Karena BPUPKI dianggap terlalu cepat ingin melaksanakan proklamasi kemerdekaan,


maka Jepang membubarkannya dan membentuk Panitia Persiapan Kemerdekaan
Indonesia (PPKI) atau Dokuritsu Junbi Linkai dan sekaligus menggelar sidang
pertamanya tanggal 7 Agustus 1945. Di dalam PPKI, terdapat 4 pejuang Muslim sebagai
anggota, yaitu: Ki Bagoes Hadikoesoemo, Abdul Wachid Hasjim ditambah tokoh Islam
dari Sumatra dan Kalimantan. Tugas PPKI adalah merampungkan dan mengesahkan
rancangan UUD (Piagam Jakarta) serta dasar negara (Pancasila). Dengan terbentuknya
PPKI, maka BPUPKI otomatis bubar. Persidangan
Tanggal 9 Agustus 1945, sebagai pimpinan PPKI yang baru, Soekarno, Hatta dan
Radjiman Wedyodiningrat diundang ke Dalat untuk bertemu Marsekal Terauchi. Setelah
pertemuan tersebut, PPKI tidak dapat bertugas karena para pemuda mendesak agar
proklamasi kemerdekaan tidak dilakukan atas nama PPKI, yang dianggap merupakan alat
buatan Jepang. Bahkan rencana rapat 16 Agustus 1945 tidak dapat terlaksana karena
terjadi peristiwa Rengasdengklok.
Setelah proklamasi, pada tanggal 18 Agustus 1945, PPKI memutuskan antara lain:
mengesahkan Undang-Undang Dasar,
memilih dan mengangkat Ir. Soekarno sebagai presiden dan Drs. M. Hatta sebagai wakil
presiden RI,
membentuk Komite Nasional untuk membantu tugas presiden sebelum DPR/MPR
terbentuk.
Berkaitan dengan UUD, terdapat perubahan dari bahan yang dihasilkan oleh BPUPKI,
antara lain:
Kata Muqaddimah diganti dengan kata Pembukaan.

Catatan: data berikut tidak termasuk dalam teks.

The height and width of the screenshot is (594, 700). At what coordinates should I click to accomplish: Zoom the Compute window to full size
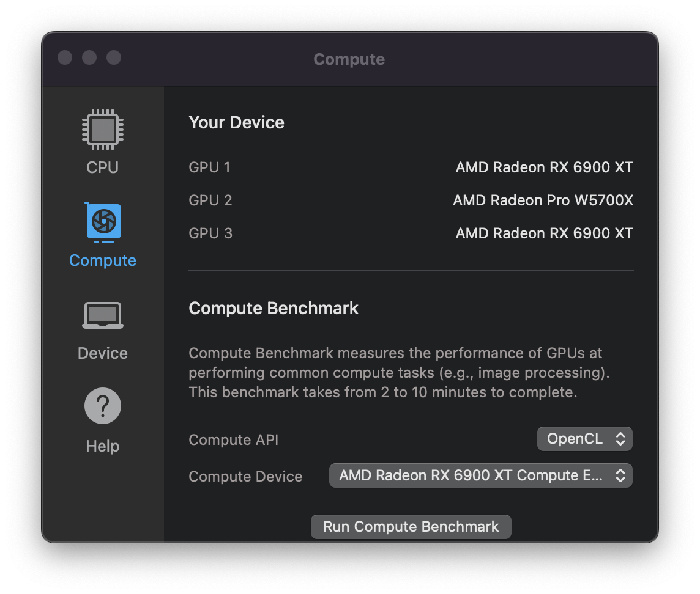114,57
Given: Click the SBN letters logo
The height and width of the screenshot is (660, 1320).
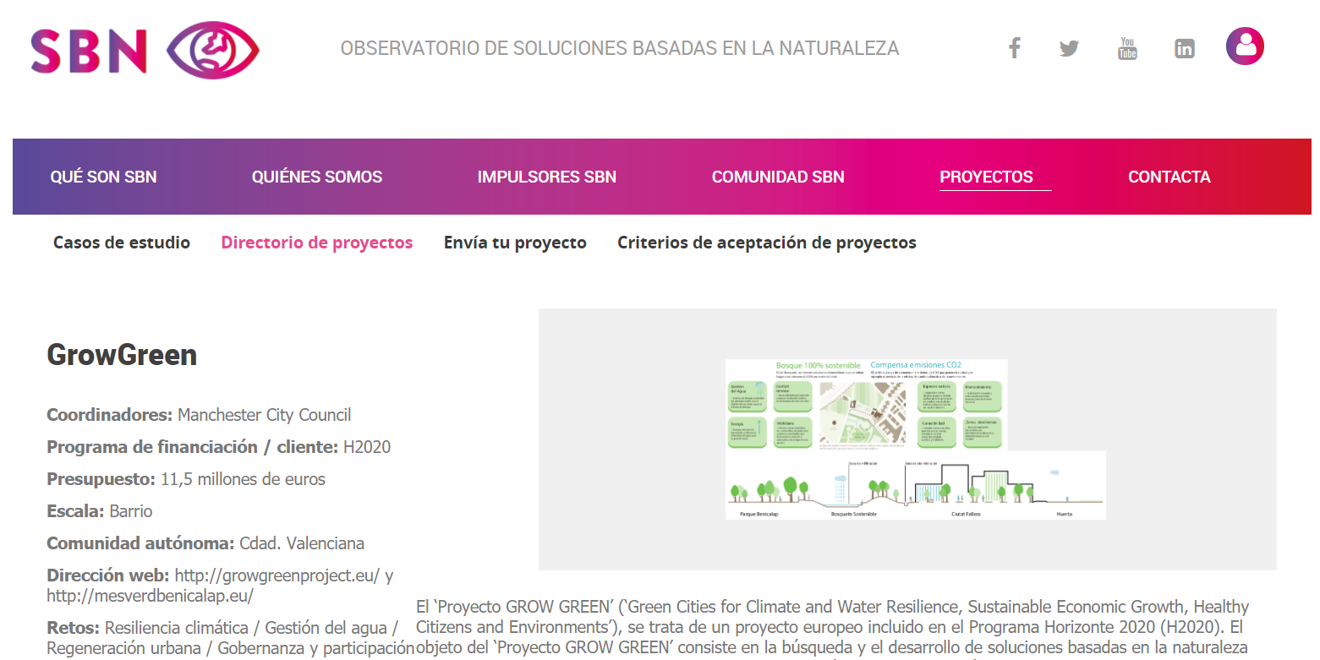Looking at the screenshot, I should tap(89, 51).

Kalimat Ketuhanan, dengan menjalankan syariat Islam bagi pemeluk-pemeluknya di
dalam Piagam Jakarta diganti dengan Ketuhanan yang Mahaesa.
Mencoret kata-kata ... dan beragama Islam pada pasal 6:1 yang berbunyi Presiden ialah
orang Indonesia Asli dan beragama Islam.
Sejalan dengan usulan kedua, maka pasal 29 pun berubah
Namun esok paginya, tanggal 18 Agustus 1945, terjadi perubahan signifikan terhadap
Piagam Jakarta. Perdebatan sengit seputar asas negara pun kembali terjadi. Para tokoh
yang terlibat dalam perdebatan kedua itu adalah antara pihak Nasionalis (Soekarno, Bung
Hatta, Kasman Singodimejo) dengan pihak Muslim (Ki Bagoes Hadikoesoemo, Abdul
Qahar Muzakkir, Teuku Moh. Hasan). Kali ini, pihak Muslim mengalah kepada kaum
nasionalis, karena Bung Karno berjanji: “Bahwa ini adalah UUD sementara, UUD
darurat, Undang-Undang kilat. Nanti 6 bulan lagi MPR terbentuk. Apa yang tuan-tuan
dari golongan Islam inginkan silahkan perjuangkan di situ”. Akhirnya, delapan kata
terakhir dari karya monumental di atas disetujui untuk dihapus dan diganti dengan
kalimat: yang maha esa. Tetapi setelah 6 bulan berlalu, MPR yang dijanjikan Soekarno
tidak pernah terbentuk.
Serpihan sejarah tercecer ini mengambarkan bahwa ternyata banyak pejuang Muslim
yang ikut andil berperan sebagai “bidan” dalam proses lahirnya Pancasila.